Recovering the memories of people suffering from memory loss due to some neurodegenerative disease, such as Alzheimer’s disease, may one day become a reality.

An electrode is implanted in the brain and mimics what the hippocampus does naturally, according to a new study.

This area of ​​the brain plays a crucial role in memory, in that it not only helps us create short-term memories, but also seems to channel them to other areas of the central nervous system for long-term storage.

Memory prosthetics are more likely to work in people with memory impairments and even more effective in people with poor memory.

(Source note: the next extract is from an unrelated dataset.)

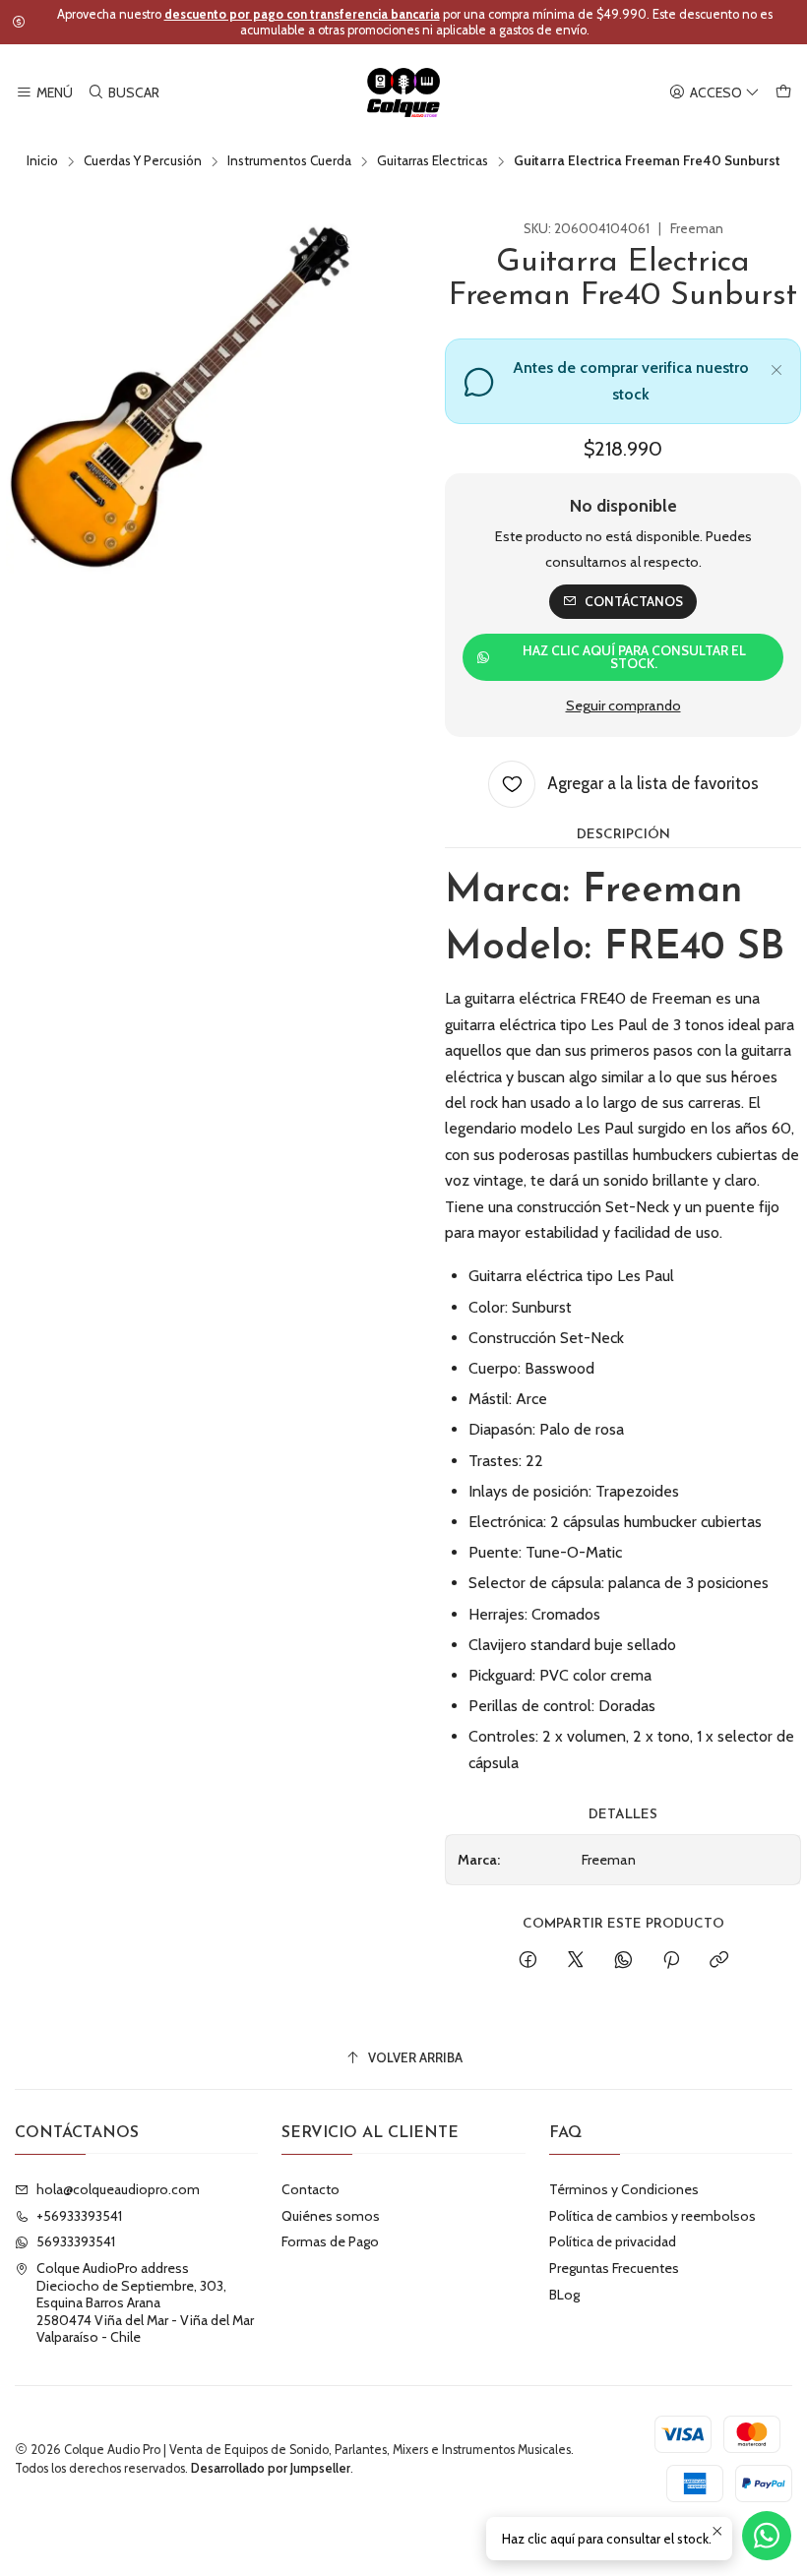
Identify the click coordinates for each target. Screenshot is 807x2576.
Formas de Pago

More advanced versions of “memory prostheses” will help Alzheimer’s patients or those suffering from memory loss due to traumatic brain injury.

For more than a decade, a team of scientists has been conducting research to learn how to mimic the process of memorization.

Their idea is to use brain electrodes to understand patterns of electrical activity that occur when encoding memories, and then use those same electrodes to trigger similar patterns of activity.

The researchers tested the invention on animals and some people who had already been implanted with a device to treat epilepsy.

The scientists successfully tested two versions of the memory prosthesis on 24 epileptic patients who had already had electrodes implanted in their brains. Some of these people also had traumatic brain injuries.

The first version, called the Memory Decoding Model or MDM, mimics patterns of electrical activity that naturally occur in the hippocampus when a volunteer forms memories.

The MDM model takes the average of these patterns from each individual and then runs that pattern of electrical stimulation.

The second version is called MIMO, which mimics the hippocampus better. In a healthy hippocampus, electrical activity flows from one layer to another before spreading to other areas of the brain.

The MIMO model is based on the study of electrical input and output circuits that correspond to the memory encoding, in order to then simulate them.

The authors of the study hope that in the future, their “memory prosthesis” will help people suffering from memory impairments to restore their memories. People with traumatic brain injury will be the first to receive help.

Interestingly, those affected by the hippocampus are the easiest to treat, unlike, for example, Alzheimer’s disease, which usually affects many areas of the brain.